Tasos PapastylianouWe are delighted to announce Tasos Papastylianou as one of our Data Impact Fellows for 2023. In this post Tasos shares a bit about his background, his current work and research and what he hopes to get out of the Fellows scheme.
Background
I am a Research Fellow at the portugal rcs data Institute of Public Health and Wellbeing, at the University of Essex. I got my degree in Medicine at the University of Bristol in 2006, and initially worked as an NHS doctor for two years. At that point, having predicted that the future of Medicine would inevitably come to rely heavily on Machine Learning and Artificial Intelligence tools, I decided to take a year off from my NHS training, and undertake an MSc in Advanced Computer Science — Machine Learning and Data Mining, also at the University of Bristol. There I discovered my love for Computer Science and AI (not to mention Caramel Macchiatos!) and got to unleash my dormant inner computer scientist.

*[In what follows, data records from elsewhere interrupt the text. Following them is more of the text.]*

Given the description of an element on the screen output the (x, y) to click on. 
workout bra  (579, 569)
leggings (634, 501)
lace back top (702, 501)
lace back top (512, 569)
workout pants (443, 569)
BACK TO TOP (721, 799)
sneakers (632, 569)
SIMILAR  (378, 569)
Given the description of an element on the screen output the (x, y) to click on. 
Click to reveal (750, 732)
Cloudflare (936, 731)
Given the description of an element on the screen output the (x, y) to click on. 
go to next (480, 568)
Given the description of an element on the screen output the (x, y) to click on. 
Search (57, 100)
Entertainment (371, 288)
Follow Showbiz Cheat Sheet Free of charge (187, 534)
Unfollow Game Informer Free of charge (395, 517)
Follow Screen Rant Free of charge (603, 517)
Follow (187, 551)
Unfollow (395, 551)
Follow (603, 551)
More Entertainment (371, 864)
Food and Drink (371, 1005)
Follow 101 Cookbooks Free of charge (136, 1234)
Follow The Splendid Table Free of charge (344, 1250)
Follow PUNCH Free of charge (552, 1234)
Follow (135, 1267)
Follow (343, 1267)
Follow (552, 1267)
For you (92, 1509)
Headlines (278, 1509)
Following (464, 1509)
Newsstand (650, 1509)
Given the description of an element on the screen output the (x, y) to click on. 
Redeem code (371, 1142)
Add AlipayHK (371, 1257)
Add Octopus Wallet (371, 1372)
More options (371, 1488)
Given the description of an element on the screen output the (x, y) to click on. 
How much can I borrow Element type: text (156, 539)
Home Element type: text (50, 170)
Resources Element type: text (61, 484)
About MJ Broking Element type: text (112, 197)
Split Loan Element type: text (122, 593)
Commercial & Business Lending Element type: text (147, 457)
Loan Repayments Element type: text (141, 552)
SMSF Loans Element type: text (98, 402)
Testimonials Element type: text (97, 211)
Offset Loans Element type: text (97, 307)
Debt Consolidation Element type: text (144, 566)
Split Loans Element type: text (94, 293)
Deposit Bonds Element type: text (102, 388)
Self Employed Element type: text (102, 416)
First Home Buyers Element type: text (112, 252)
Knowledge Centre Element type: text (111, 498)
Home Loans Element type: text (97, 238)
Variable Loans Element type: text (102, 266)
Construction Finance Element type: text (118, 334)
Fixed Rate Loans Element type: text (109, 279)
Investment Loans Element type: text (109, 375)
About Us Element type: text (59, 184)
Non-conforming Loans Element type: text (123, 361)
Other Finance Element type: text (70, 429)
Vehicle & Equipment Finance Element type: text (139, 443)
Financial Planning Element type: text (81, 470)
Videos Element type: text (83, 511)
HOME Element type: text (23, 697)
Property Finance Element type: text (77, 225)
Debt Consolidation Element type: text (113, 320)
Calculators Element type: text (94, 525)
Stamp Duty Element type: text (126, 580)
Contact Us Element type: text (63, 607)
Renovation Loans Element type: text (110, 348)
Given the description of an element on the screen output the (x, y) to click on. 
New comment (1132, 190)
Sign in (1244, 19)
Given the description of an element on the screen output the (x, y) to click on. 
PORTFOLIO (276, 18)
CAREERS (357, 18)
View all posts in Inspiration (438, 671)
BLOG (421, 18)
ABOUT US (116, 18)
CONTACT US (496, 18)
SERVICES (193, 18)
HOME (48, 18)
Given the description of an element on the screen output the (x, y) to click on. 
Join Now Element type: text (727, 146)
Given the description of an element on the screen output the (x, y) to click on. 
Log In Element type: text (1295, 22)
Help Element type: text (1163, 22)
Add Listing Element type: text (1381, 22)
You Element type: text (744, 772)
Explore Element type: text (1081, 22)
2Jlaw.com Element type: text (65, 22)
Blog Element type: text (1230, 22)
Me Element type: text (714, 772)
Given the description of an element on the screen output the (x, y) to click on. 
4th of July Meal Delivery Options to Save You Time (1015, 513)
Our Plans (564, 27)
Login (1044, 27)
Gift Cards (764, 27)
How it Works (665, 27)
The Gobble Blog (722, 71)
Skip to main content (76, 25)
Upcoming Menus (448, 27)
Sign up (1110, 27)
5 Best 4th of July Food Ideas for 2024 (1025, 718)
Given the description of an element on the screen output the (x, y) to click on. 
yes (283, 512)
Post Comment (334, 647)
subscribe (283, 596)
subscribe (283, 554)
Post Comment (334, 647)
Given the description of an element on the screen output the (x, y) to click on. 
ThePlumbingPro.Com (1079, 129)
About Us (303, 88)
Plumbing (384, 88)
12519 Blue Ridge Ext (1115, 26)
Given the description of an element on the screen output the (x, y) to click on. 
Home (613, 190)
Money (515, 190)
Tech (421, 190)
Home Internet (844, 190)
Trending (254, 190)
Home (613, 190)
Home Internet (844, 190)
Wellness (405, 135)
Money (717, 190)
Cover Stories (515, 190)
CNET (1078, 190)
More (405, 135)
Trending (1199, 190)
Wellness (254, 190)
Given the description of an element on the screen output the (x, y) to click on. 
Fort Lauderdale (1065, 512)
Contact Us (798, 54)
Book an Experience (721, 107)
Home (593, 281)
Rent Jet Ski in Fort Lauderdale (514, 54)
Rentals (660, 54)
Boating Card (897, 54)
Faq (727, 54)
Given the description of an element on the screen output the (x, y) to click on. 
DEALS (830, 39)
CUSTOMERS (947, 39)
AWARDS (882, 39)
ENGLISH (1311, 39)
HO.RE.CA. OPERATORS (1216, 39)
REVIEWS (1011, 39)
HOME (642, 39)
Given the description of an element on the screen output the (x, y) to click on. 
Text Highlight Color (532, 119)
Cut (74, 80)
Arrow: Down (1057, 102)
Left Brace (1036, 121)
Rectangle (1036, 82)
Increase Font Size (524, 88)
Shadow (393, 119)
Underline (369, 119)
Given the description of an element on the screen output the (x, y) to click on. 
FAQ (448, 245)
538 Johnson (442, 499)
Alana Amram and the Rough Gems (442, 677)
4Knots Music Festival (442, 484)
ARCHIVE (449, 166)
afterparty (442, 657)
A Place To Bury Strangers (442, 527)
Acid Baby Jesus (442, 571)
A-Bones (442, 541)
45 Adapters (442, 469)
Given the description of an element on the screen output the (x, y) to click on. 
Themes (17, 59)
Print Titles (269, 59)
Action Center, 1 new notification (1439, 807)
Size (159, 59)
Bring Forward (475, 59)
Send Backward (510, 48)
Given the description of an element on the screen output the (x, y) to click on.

After some more work in the NHS as a physician, I decided to follow my inner computer-nerd calling and applied for a scholarship to undertake a DPhil in Biomedical Engineering, via the ‘CDT in Healthcare Innovation’ programme at the University of Oxford. My thesis work proved that current validation methods used in medical imaging yield unreliable results, and proposed more reliable alternatives. In addition, as part of that work I also proposed fuzzy methods that allow a clinician to incorporate a layer of clinical explainability on the machine-predicted results.